Nylon films have been used to make bags for storing and cooking food products, especially meat products. Due to the lack of good sealability, the bag is typically made by welding the Nylon surface together at high temperature. This high temperature welding typically results in leaks and pinholes in the bag. Due to the poor sealing characteristics, it is common to use bags that are sealed on three sides and to close them, after filling with food, by using metal clips. Food processers then can not use X- rays or other metal detection systems to detect foreign objects in the food. Nylon bags made by welding and using metal clips also typically will not self vent during the cooking cycle, due to the high strength of the nylon-nylon weld.

One potential way of addressing some of these problems would be to provide heat seal layers on nylon via solution coating rather than blown film or extrusion processes. Solution coating also offers the ability of achieving a broad range of coating thickness, which can aid in tailoring the seal performance. Solution coating has, however, been difficult to implement on nylon substrates because it has proven hard to identify compositions capable of forming a good coating on nylon while still providing the adhesive and cohesive strength required to provide good heat seal properties.

Thus, compositions capable of providing these properties would be of commercial value.
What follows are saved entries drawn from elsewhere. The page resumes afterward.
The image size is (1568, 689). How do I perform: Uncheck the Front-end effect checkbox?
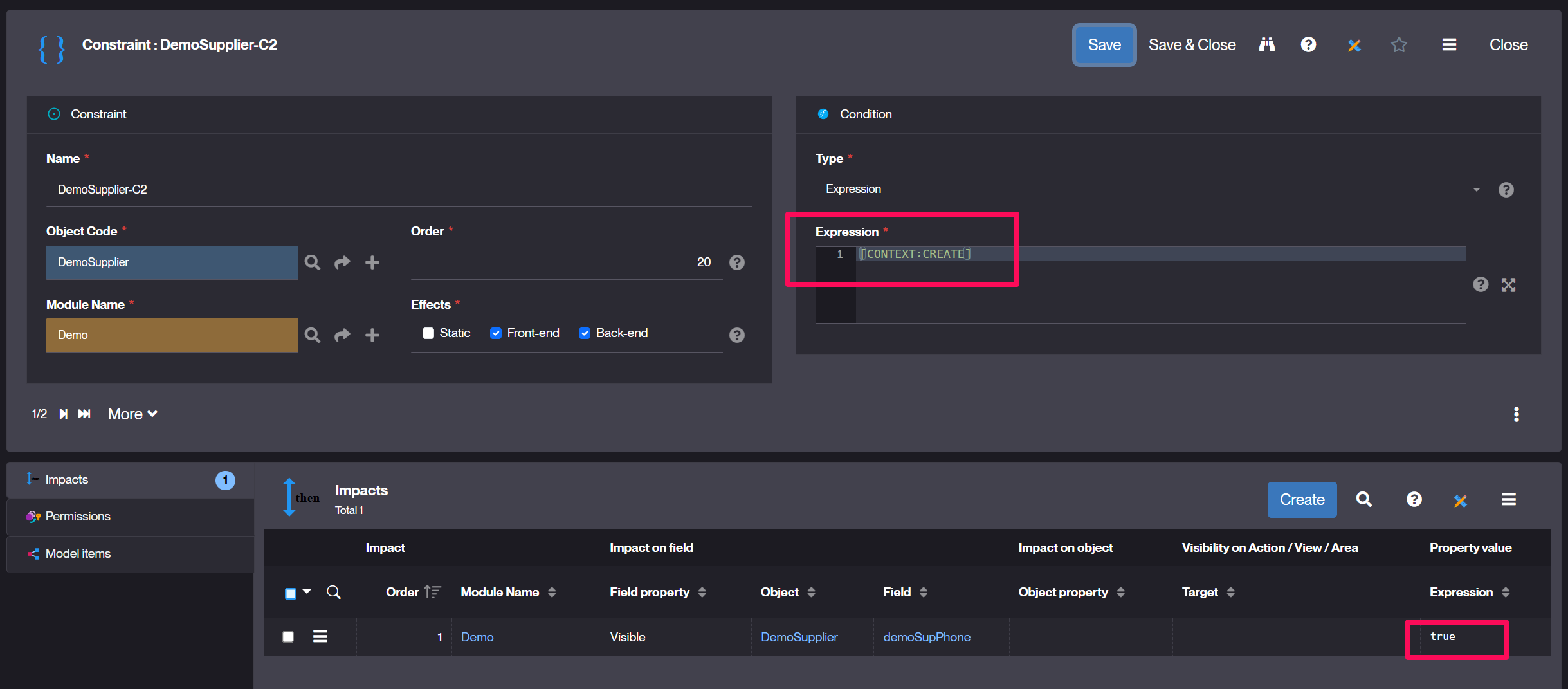(496, 333)
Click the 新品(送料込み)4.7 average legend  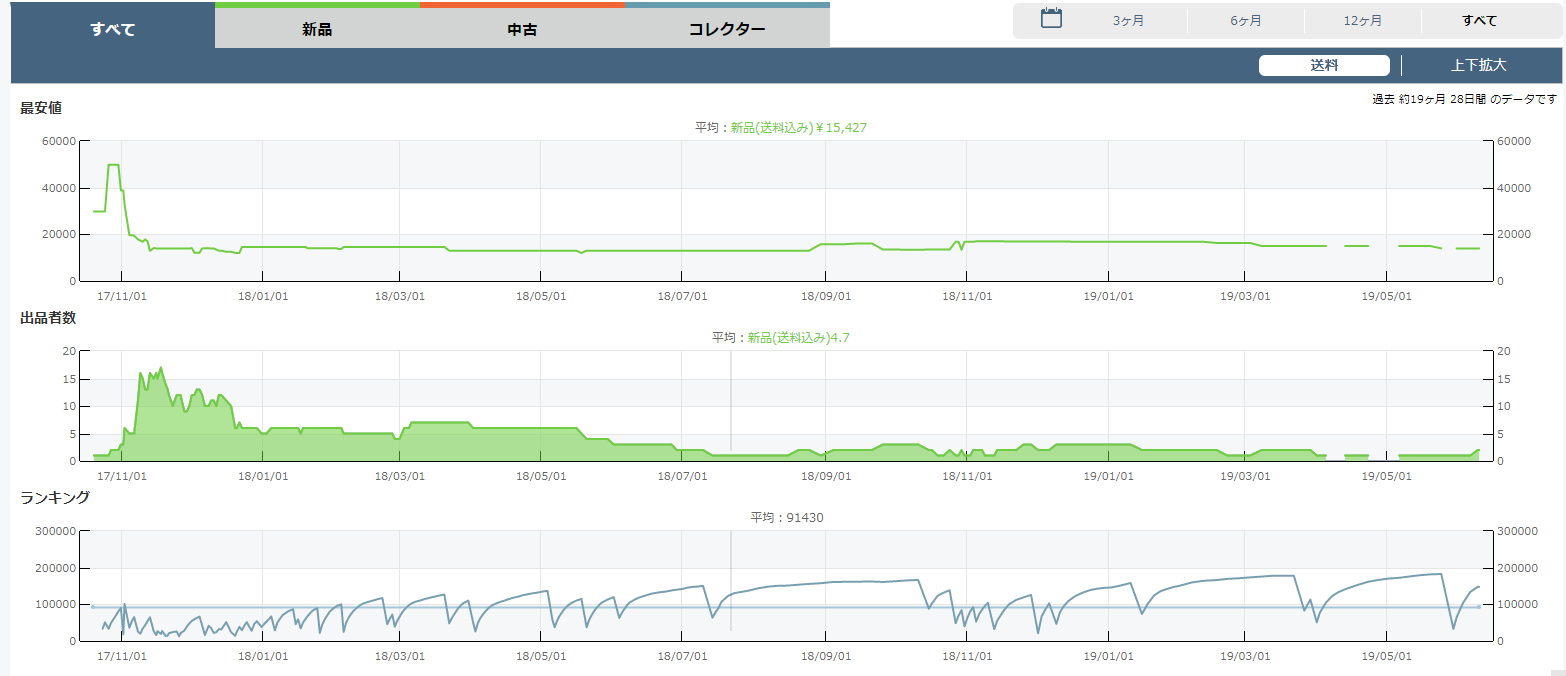tap(798, 338)
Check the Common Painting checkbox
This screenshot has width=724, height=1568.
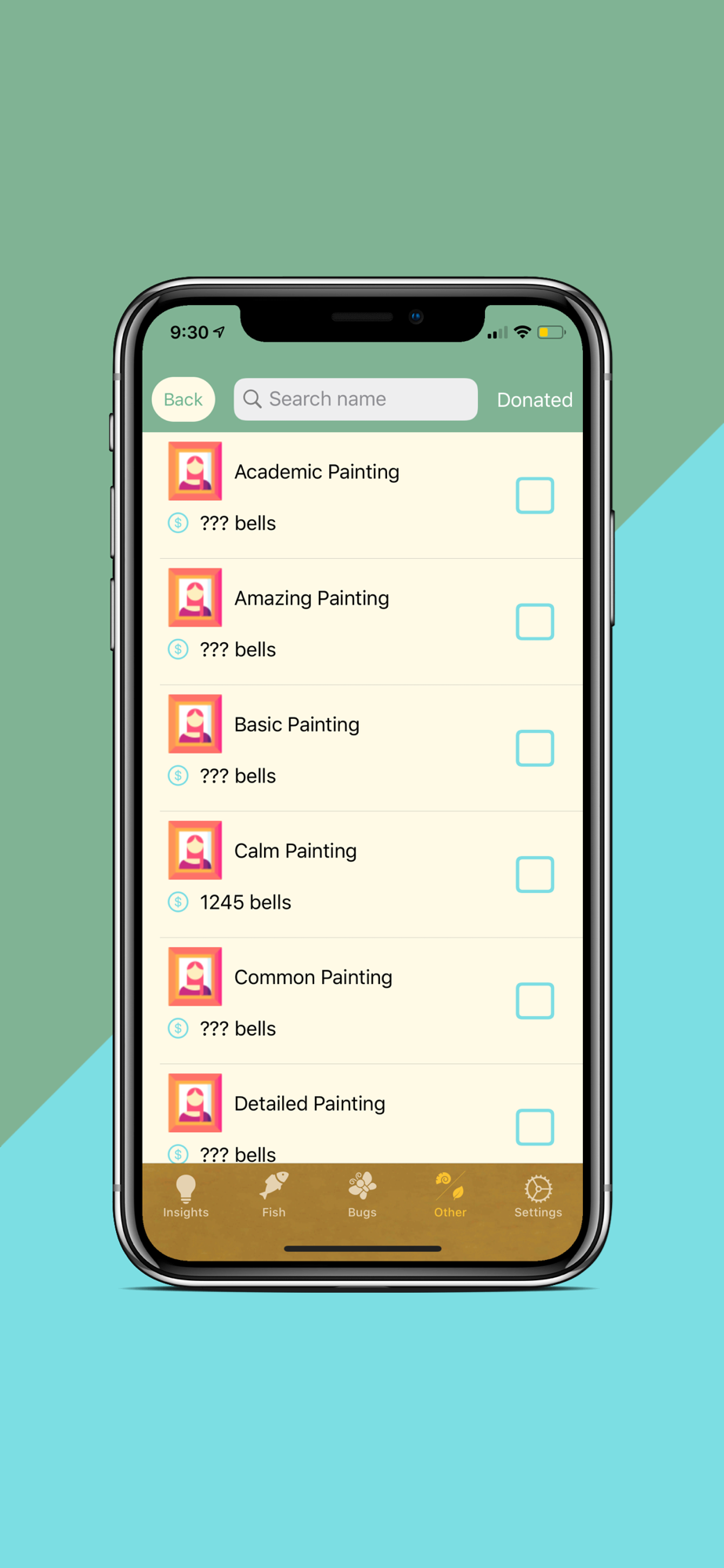click(x=535, y=1000)
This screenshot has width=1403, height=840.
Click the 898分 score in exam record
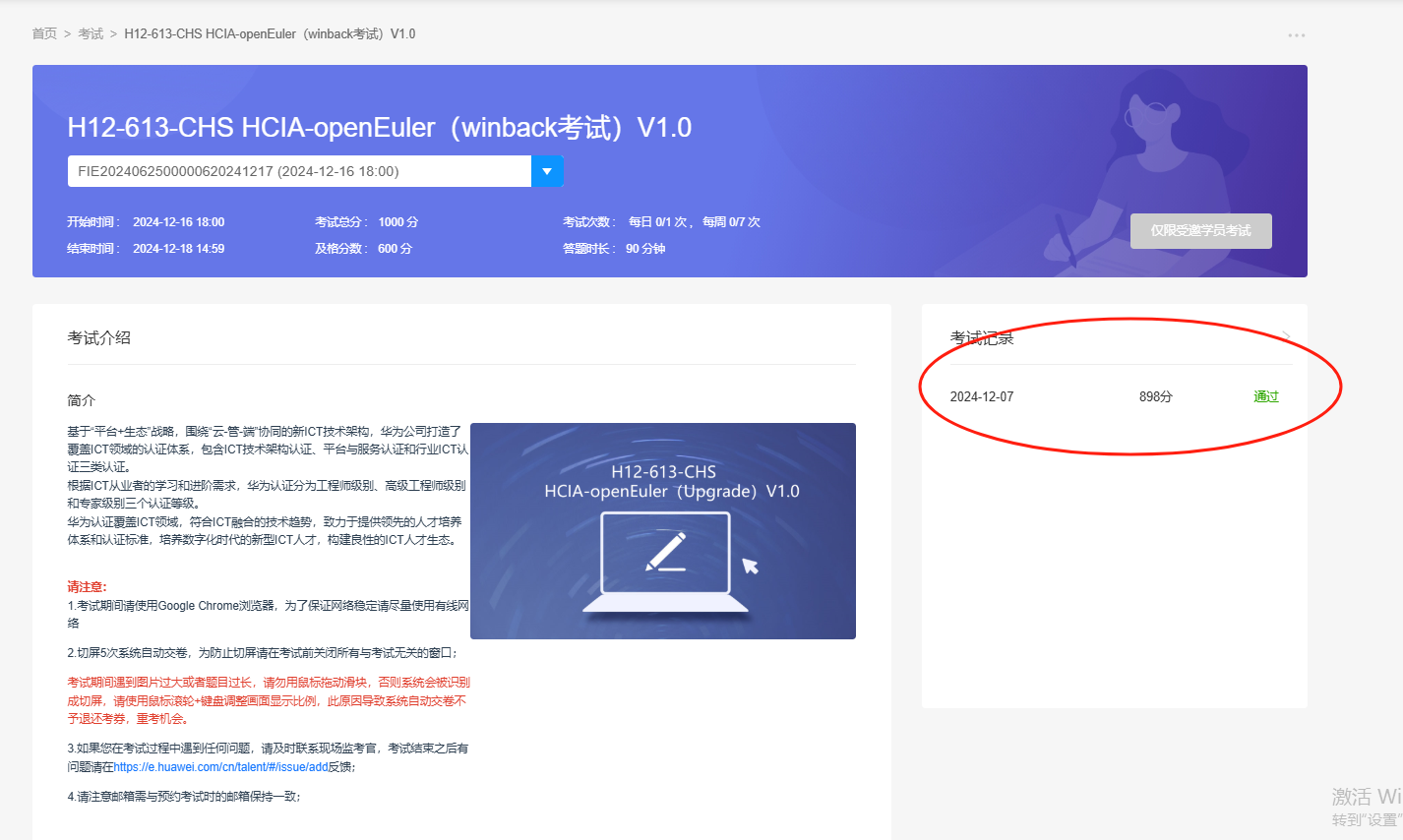(x=1155, y=397)
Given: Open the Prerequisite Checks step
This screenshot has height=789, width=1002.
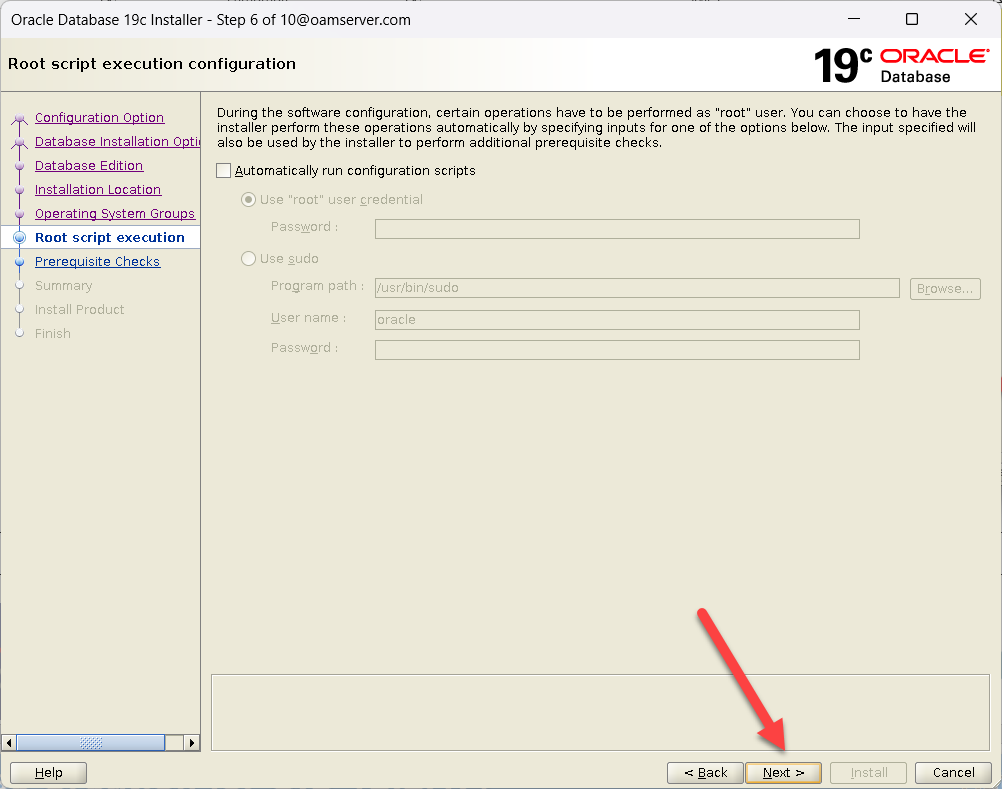Looking at the screenshot, I should tap(97, 262).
SUMMARY OF THE INVENTION

In one aspect, the invention provides a composite film including a nylon base film and a coextensive layer of adhesive composition including one or more polymers , wherein the one or more polymers taken together include in polymerized form :

a) ethylene;

b) one or more ester-containing monomers, constituting in a range from 5 to 50 wt% of the one or more polymers; and

c) one or more carboxylic acid-containing monomers and optionally salt(s) thereof, constituting in a range from 0.5 to 20 wt% of the one or more polymers.

In another aspect, the invention provides a package including a lid made from the composite film, wherein the lid is heat sealed to a tray.

In still another aspect, the invention provides a bag made from the composite film, suitable for packaging raw or processed meat.

In yet another aspect, the invention provides a method of packaging food that includes heat sealing the composite film of the invention to a tray containing a food item.

In a still further aspect, the invention provides a method of packaging food that includes closing a bag made from the composite film of the invention, wherein the bag contains a food item.

DETAILED DESCRIPTION OF THE INVENTION

The invention provides methods and compositions for producing a heat seal layer on nylon films (including thermoformable nylon films) by solution coating. The resulting composite films can for example be used to make bags, or lids for tray containers. In particular, they may be used to prepare packages suitable for high temperature cooking and reheating of a food, such as for cook-in meat applications.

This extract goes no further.